By Hilary Larson, The Jewish Week
With its vast miles of fabled white beaches, glamorous mansions and celebrity-studded galas, the Hamptons of Long Island are the ultimate summer resort.
But talk to locals, people who prowl the shore and bustle about town after the leaves have faded, and another Hamptons emerges: tight-knit communities that value the small-town friendliness on the East End’s South Fork.
Generations of families have farmed the land, caught the fish and spent summers sunning themselves here.

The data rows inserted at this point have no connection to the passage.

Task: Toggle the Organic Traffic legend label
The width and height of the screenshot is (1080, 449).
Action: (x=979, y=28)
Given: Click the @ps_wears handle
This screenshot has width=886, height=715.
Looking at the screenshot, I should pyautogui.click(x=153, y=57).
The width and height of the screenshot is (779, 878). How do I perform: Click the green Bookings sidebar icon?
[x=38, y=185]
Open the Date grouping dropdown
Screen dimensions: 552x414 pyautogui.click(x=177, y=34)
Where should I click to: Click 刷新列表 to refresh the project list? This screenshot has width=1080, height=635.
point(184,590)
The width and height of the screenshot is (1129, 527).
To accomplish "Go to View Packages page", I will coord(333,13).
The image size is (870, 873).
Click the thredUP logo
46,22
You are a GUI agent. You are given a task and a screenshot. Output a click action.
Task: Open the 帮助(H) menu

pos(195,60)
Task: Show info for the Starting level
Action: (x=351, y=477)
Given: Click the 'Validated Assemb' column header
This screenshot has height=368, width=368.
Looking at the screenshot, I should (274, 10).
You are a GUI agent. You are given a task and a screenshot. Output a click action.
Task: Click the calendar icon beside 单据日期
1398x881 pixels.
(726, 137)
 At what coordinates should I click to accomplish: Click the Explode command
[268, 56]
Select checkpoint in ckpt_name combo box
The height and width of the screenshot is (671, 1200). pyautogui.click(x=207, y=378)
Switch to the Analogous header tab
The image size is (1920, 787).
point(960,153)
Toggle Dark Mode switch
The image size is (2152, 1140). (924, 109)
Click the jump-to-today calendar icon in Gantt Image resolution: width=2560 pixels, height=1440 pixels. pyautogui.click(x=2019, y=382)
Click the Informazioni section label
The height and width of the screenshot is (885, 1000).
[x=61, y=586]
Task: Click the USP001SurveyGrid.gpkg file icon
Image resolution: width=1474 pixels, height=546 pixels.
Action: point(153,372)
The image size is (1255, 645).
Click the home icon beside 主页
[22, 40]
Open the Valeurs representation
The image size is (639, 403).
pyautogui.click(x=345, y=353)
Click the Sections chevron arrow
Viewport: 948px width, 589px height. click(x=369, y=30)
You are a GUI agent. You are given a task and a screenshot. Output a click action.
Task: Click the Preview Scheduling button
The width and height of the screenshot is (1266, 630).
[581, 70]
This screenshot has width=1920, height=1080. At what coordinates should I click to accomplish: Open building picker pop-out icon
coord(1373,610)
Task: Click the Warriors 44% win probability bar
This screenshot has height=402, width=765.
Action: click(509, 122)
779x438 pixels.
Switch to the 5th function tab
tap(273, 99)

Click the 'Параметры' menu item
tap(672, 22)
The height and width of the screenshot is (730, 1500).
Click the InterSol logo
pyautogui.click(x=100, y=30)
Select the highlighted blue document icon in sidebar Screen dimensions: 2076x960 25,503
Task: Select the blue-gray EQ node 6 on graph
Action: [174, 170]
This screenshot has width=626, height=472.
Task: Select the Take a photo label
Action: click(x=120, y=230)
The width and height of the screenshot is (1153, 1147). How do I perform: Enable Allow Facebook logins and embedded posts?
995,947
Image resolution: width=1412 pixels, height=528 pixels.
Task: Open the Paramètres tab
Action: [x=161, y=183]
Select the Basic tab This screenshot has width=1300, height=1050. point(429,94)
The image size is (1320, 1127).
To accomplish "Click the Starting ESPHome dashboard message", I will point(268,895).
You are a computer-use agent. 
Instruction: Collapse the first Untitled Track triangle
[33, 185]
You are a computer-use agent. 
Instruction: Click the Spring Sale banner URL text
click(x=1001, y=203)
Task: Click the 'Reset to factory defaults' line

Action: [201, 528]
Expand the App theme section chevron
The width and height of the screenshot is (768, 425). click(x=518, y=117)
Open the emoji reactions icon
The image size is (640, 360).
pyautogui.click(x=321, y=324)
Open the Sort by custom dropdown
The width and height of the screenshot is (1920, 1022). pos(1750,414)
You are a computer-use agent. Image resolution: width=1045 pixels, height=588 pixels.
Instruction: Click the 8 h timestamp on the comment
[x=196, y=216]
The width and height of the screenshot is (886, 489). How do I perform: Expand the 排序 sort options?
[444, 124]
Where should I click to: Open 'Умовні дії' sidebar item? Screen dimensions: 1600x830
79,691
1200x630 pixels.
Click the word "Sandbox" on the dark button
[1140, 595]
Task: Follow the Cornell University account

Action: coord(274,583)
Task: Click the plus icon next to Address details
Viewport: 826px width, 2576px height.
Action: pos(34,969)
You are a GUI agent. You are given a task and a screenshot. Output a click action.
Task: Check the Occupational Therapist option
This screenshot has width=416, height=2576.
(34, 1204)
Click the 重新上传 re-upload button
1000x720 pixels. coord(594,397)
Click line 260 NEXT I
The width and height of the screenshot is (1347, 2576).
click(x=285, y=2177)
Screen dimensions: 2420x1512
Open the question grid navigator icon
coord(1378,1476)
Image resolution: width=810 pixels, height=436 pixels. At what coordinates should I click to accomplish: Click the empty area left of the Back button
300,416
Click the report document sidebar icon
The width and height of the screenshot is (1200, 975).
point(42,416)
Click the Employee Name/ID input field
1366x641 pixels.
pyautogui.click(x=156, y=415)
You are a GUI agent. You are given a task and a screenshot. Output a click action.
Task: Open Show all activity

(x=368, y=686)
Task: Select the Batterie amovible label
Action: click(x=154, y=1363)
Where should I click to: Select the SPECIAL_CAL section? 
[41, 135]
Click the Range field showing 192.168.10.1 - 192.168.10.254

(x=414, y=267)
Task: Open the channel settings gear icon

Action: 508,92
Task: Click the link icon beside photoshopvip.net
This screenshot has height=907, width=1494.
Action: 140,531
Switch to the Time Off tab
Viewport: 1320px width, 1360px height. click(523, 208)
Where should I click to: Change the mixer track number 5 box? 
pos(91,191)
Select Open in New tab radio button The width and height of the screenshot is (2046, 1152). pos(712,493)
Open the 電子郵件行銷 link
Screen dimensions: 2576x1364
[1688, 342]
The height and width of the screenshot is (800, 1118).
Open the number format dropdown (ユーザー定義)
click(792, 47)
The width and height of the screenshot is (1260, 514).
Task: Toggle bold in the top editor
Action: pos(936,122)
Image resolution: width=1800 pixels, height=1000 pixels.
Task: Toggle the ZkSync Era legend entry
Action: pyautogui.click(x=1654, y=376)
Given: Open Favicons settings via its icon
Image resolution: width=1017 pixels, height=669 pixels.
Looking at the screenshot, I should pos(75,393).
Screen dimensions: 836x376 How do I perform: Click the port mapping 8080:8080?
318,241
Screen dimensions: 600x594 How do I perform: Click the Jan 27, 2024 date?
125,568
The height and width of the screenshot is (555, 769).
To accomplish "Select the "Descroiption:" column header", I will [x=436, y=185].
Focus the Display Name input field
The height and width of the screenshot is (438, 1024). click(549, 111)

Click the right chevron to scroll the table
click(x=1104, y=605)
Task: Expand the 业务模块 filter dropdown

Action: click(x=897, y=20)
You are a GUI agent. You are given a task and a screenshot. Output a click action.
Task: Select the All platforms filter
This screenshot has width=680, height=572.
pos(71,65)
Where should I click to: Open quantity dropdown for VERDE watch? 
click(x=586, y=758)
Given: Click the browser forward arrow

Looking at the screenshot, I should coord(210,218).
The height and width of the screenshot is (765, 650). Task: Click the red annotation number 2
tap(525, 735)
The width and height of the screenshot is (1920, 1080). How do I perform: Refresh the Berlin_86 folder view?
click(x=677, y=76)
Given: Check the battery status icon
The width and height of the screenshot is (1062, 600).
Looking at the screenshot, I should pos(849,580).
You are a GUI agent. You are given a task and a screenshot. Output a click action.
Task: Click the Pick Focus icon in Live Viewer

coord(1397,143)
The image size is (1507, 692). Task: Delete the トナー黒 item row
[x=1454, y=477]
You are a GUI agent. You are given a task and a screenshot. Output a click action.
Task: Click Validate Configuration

More recently, a steady influx of year-round residents and weekenders has given the area a new sense of vitality and strengthened its institutions.
…Rabbi Leibel Baumgarten, who oversees Chabad “from Coram on east” as director of Chabad Lubavitch of the East End, recalls when the organization held Shabbat services in Jewish homes around the Hamptons 25 years ago, before other worship options existed.
Five years ago, he moved his family to East Hampton full-time, and today he oversees three Chabad houses: a full-service, year-round center in East Hampton, a weekend center in Southampton and a summer weekend satellite in Water Mill.
“I started to feel that presence throughout the year,” explained the rabbi of Chabad’s eastward expansion.
“We haven’t missed a daily minyan in years, even Monday morning.”
Chabad also has popular summer camps and a weekend children’s program; the rabbi’s wife, Goldie, hosts a Thurday evening challah-baking session and the Sunday religious school.
Goldie also operates KosherHamptons, an online kosher-food delivery service (www.kosherhamptons.com) that trucks out freshly prepared Shabbat dinners, glatt brunches and more from caterers in Great Neck.
Kosher food is still difficult to find in much of the Hamptons, which lacks kosher restaurants and whose Jewish community is low-key in observance.